It looks like you are trying to generate the remaining tokens in a sequence given a common prefix. Given this is your goal, you need to ensure that the suffix you are attempting to encode, begins with the correct indices into the KV cache. This should be the last token index of the common prefix. Note that it may still be more performant to generate a larger context encoding depending on your use case

enochlev commented 6 months ago

Based on your comment, are you are telling me that the cache_ids have to be correctly incrementally aligned? I thought I did so in my example

First forward call: (prefix) input_ids: [[0, 0, 0, 0, 0, 0, 0 ...., 13, 4013, 5828, 338, 1048, 29871]] cache_ids: [ 0, 1, 2, 3, 4, 5, 6....., 794, 795, 796, 797, 798, 799]

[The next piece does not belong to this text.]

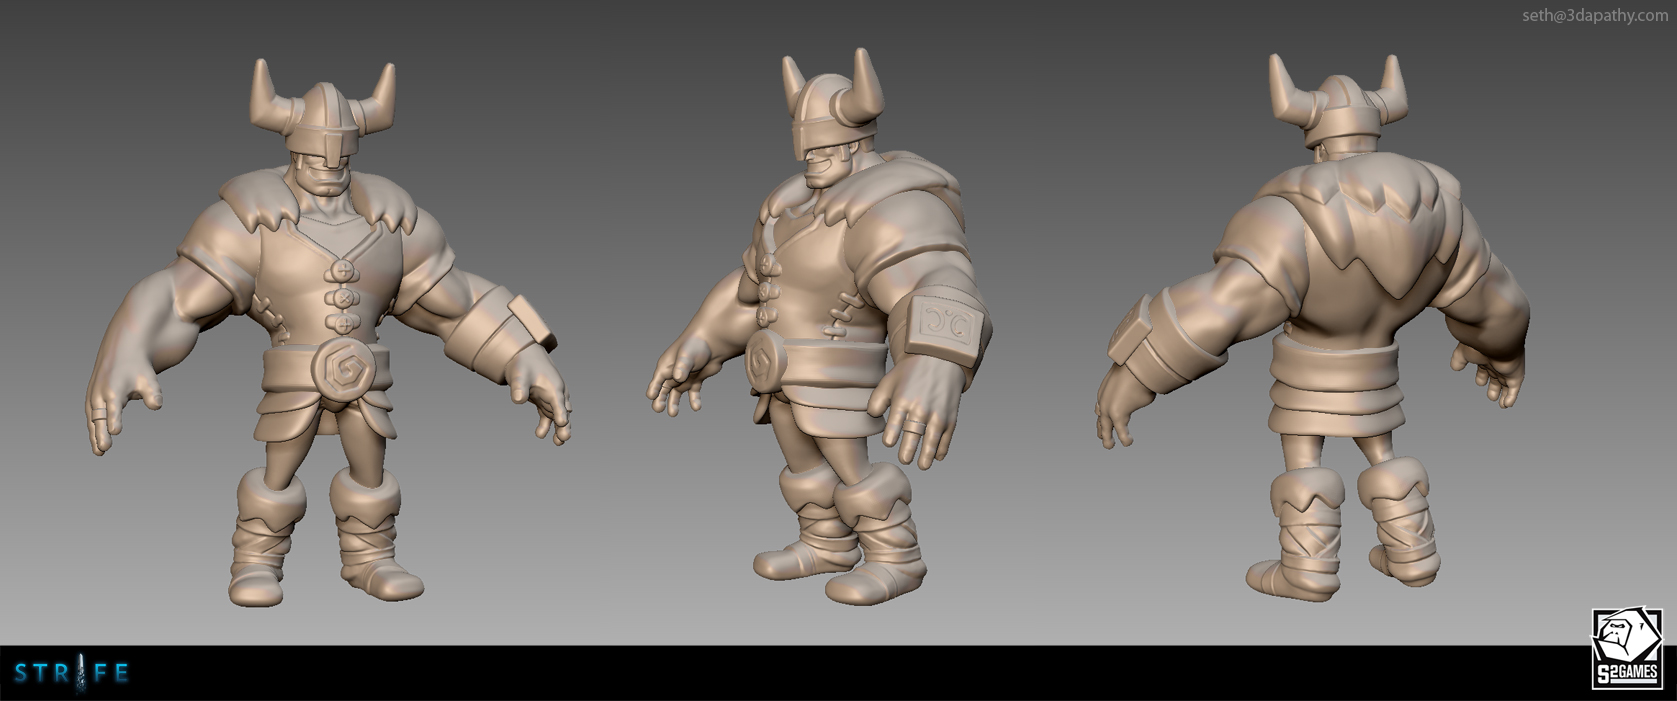This screenshot has height=701, width=1677.
Task: Click the STRIFE game logo
Action: [x=71, y=673]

Standard forward call with live cache input_ids: [[1058]] cache_ids: [800] **probabilities seems to be fine with this

Next forward call to skip 4 forward calls..#what I am trying to implement input_ids: [[29871, 263, 5381, 767, 1058]] cache_ids: [801, 802, 803, 804, 805]. **probabilities seemed to get messed up with this even though the cache_ids are aligned

When you are mentioned prefix, are you suggesting the set_prefixed function call?

enochlev commented 6 months ago

I am assuming its not solvable at the moment, or I misunderstood your reply.

I will be closing issue in a few days